I grew up in a staunchly anti-religion, anti-Catholic household. My parents were horrified when I married a Catholic man; just as disgusted as if I had declared that I wanted to marry a drug dealer or a man who beat me.

My life changed suddenly, the day my father passed away without warning, without even any prior illness. So much for doctors and diagnoses, treatments and second opinions. Was life really that abrupt? As soon as my father died, I had to move my frail, ill mother near to me. My mother, the Catholic-hater was IN my house.

My life had gone upside down. White was black, day was night, everything I had thought was true was a Lie.

I went to my pastor to seek help. We talked about my converting, since there was only one thing I knew for certain -- I HAD to draw closer to God.

And yet, the very idea of converting, right under the nose of my sacrilegious mother, totally terrified me!

I remember all this, because Isaiah 35: 4 was the exact Scripture that my pastor gave me to reflect upon: "Be strong, fear not! Here is your God."

I have to smile, looking back at all this; because, I had lived this Scripture. I guess I had always been too busy trying to raise myself up and avoid trauma; that, I had never had the luxury to reflect upon how God had saved me.

I spent a lot of time in the parish chapel during conversion, looking back upon my life, and pondering those times when God had quietly entered in and lifted me up.

I realized that my family was like the Pharisees in the story of Jesus healing the man who was born blind. My family judged others, denied the very existence of God, called believers as much as superstitious fools, and scoffed at the weak.

Jesus concludes in John 9: 39: "For judgment, I have come into the world, so that the blind will see and those who see will become blind."

My family was spiritually blind, but I saw. I SAW, as plain as day, that blacks were not throw-aways, but folks with dignity and soul. I SAW that the poor were not stupid or hapless, but just struggling with some awful twists of bad fortune. I saw these as plain as day. Was this God's Grace, that helped me to see ?

Whatever I said, mostly my family ignored it or laughed it off.

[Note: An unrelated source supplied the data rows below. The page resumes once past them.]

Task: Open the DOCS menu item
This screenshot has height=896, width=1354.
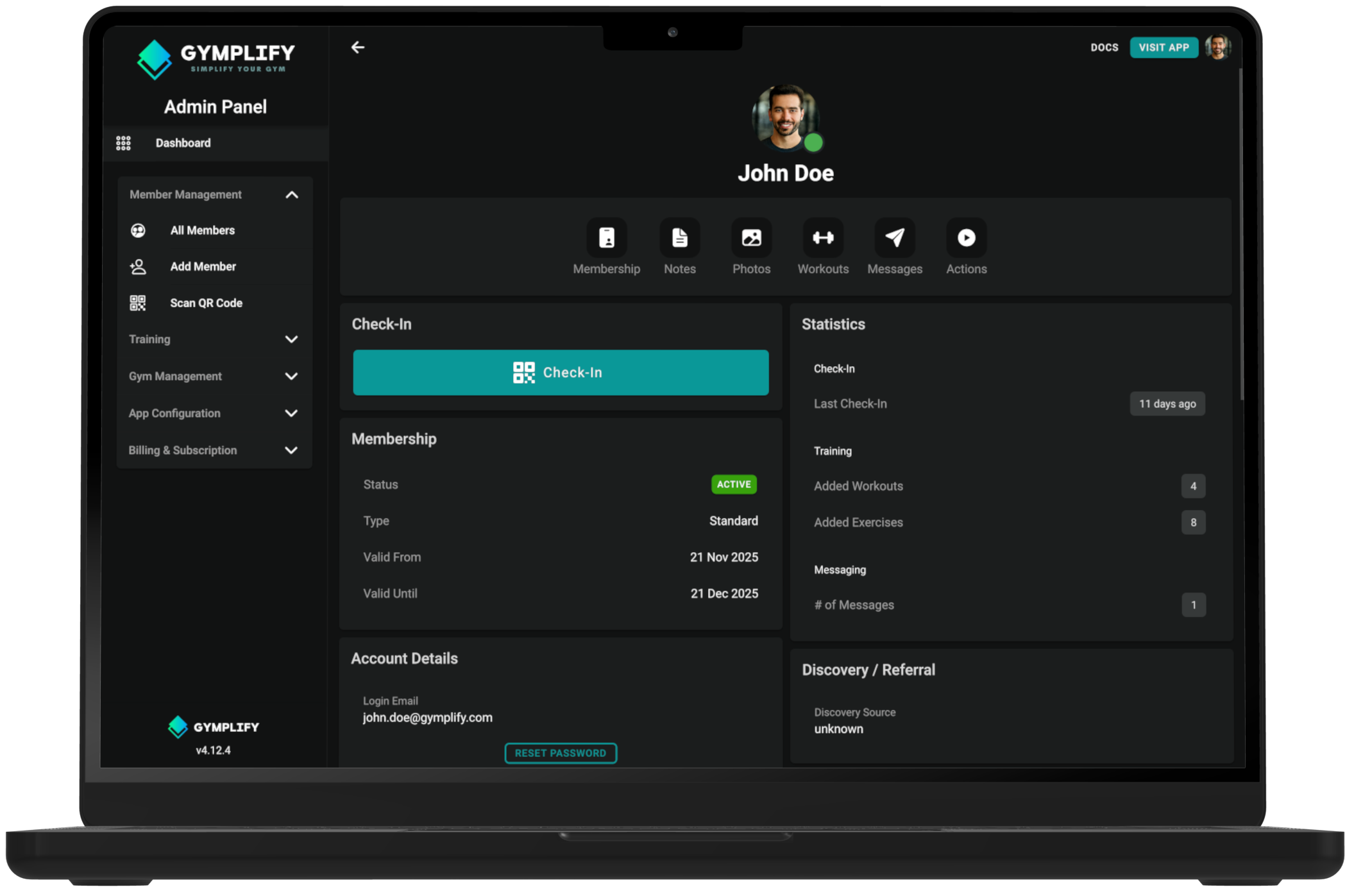Action: point(1104,47)
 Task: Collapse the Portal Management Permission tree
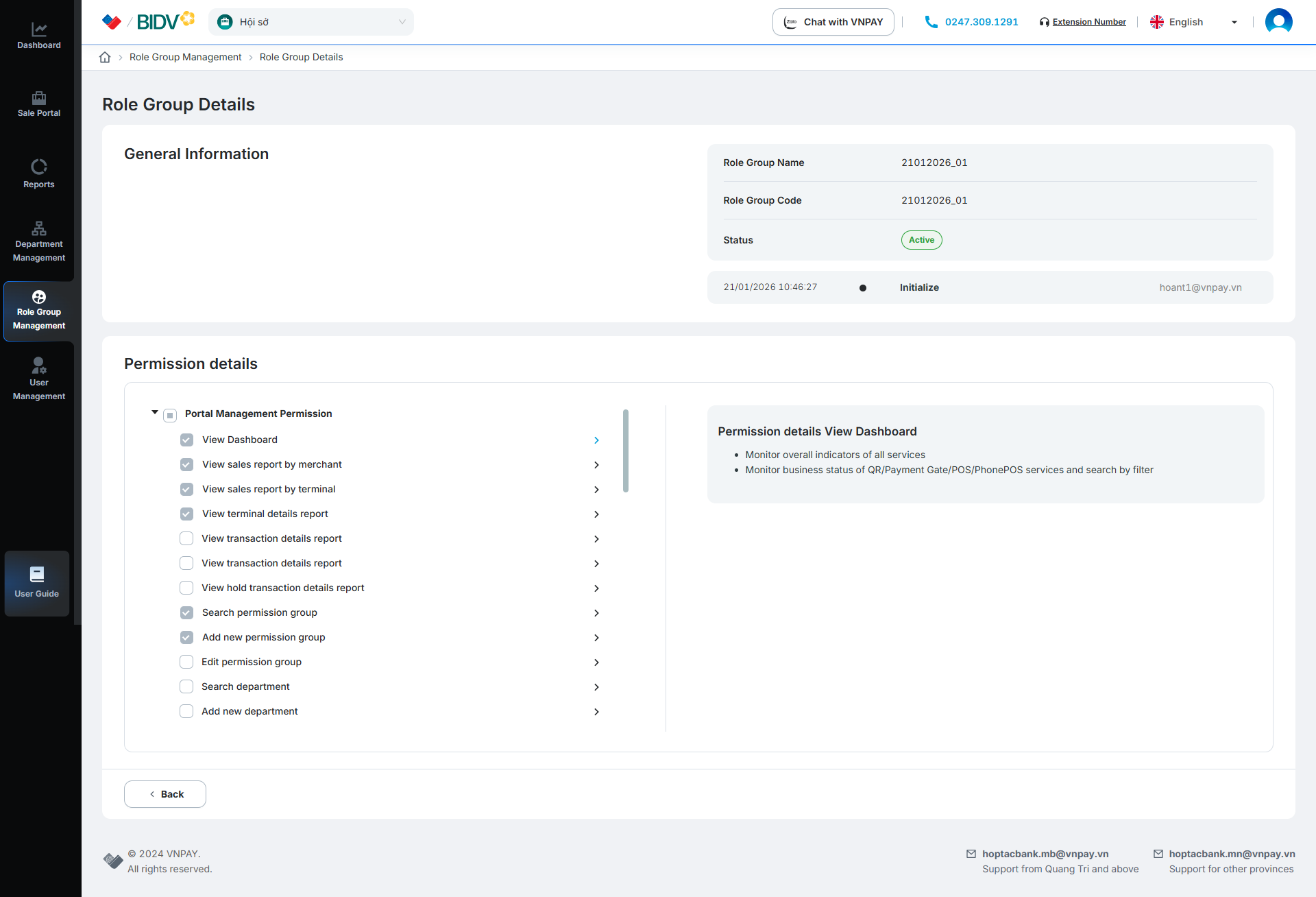[x=155, y=413]
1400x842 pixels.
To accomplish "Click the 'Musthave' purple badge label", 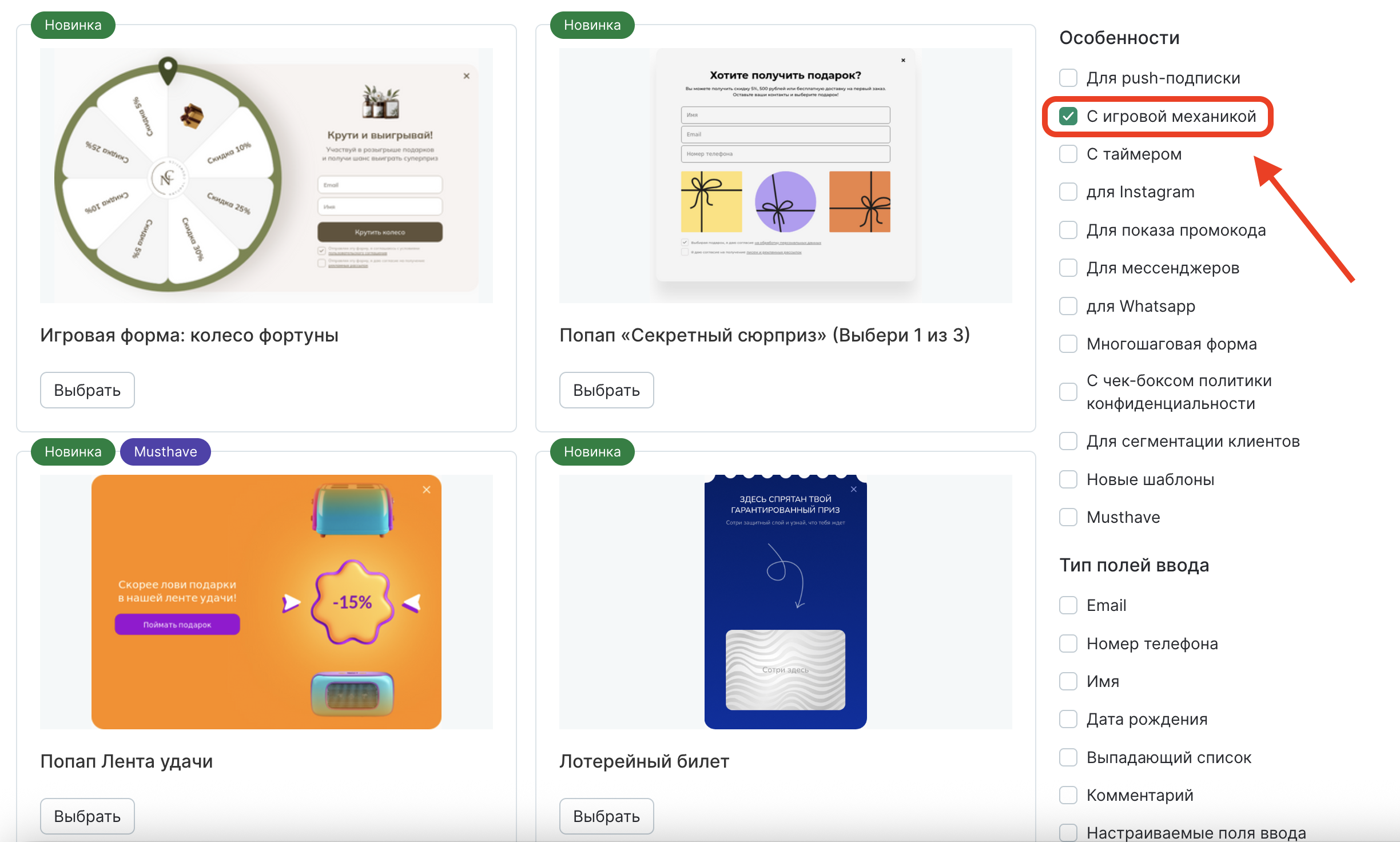I will pyautogui.click(x=165, y=452).
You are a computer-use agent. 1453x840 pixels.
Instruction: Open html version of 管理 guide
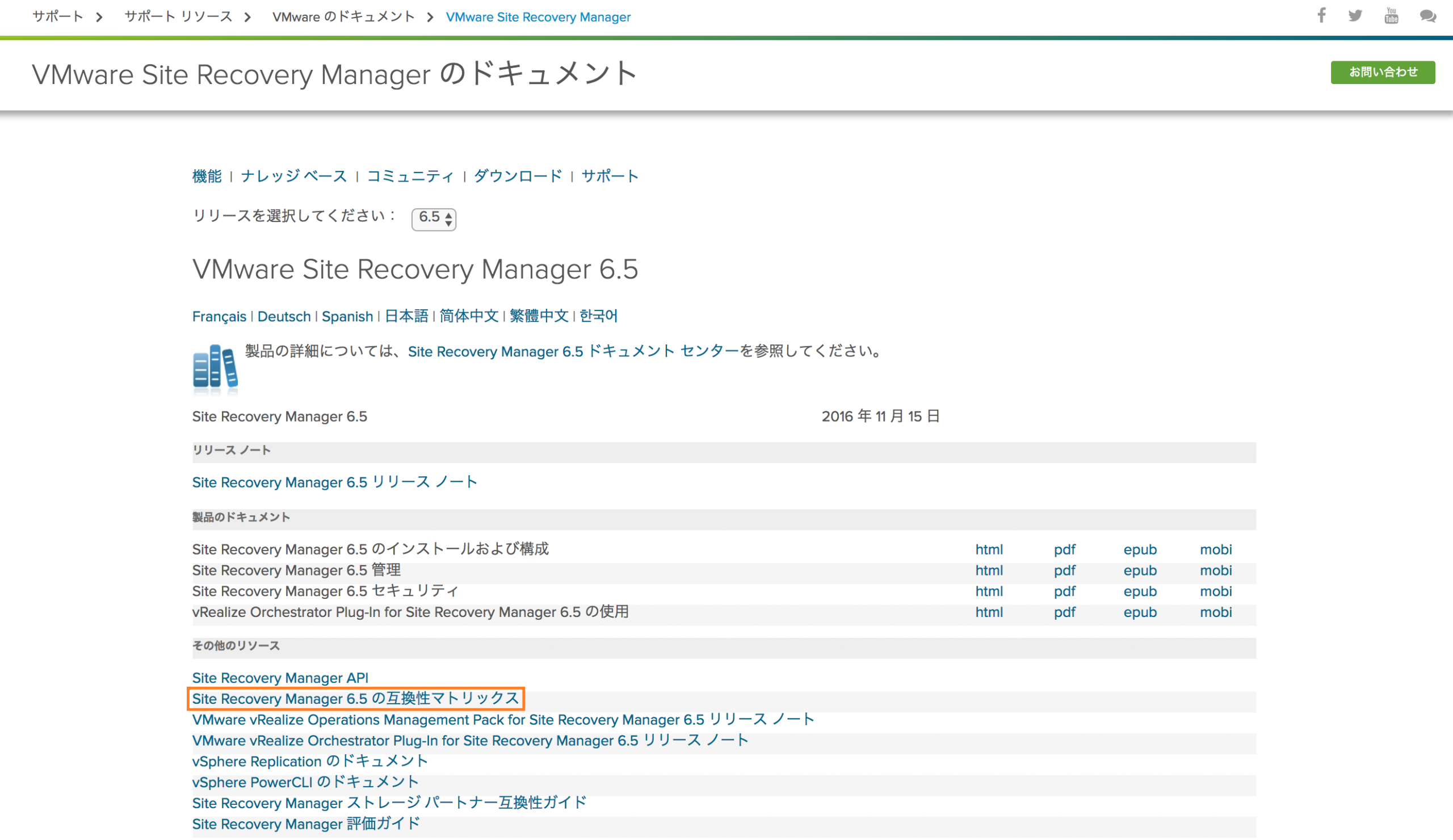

I suggested that we give to charity and was mocked: " We don't GIVE our money away!"

My family and I developed a "mutual deafness". They did not listen to me; and I could no longer "hear" or take in their insults-- the daily verbal assaults from a sibling about how ugly I was; my sibling hitting me and my mother telling me that I needed to stop getting black-eyes, because I was embarrassing her. I lived either at school or holed up in my room. I lived in the Silence.

All, all were hemming me in. I was shutting down. I blocked out the world. I stopped speaking. I was mute.

One day, though, I was invited to sing in the church choir. I thought this was a coincidence. I thought it was because the minister was only desperate to fill slots in the choir stall.

I may have largely stopped speaking, and stopped "hearing" the ugliness around me. But, I began to sing in rehearsal. I sang in my room. I sang in the shower. I sang walking or biking to school. I could not stop hearing this music.

I sang "The First Noel". I sang "The Doxology". I sang "Faith of Our Fathers." I proudly sang in church.

All that singing made me feel like dancing. I took ballet classes. I danced all the way down the front hall of my grandparents' house. I performed water ballet at the lake. I leapt and twirled around my neighbors' expansive front lawn. In my imagination, I was a leaping unicorn, a glimmering white horse. I skipped to school.

Where my heart had been dry as a desert, God was sparking a tiny rivulet inside me. I was blossoming, despite my harsh environment.

My God had placed a glowing ember of courage in my heart. I WOULD praise him, in my singing, in my dance. I would see the Truth of who the weak and the lame and the blind really were.

And in truly seeing the weak and the lame and the blind, I would myself be healed. I would be strong.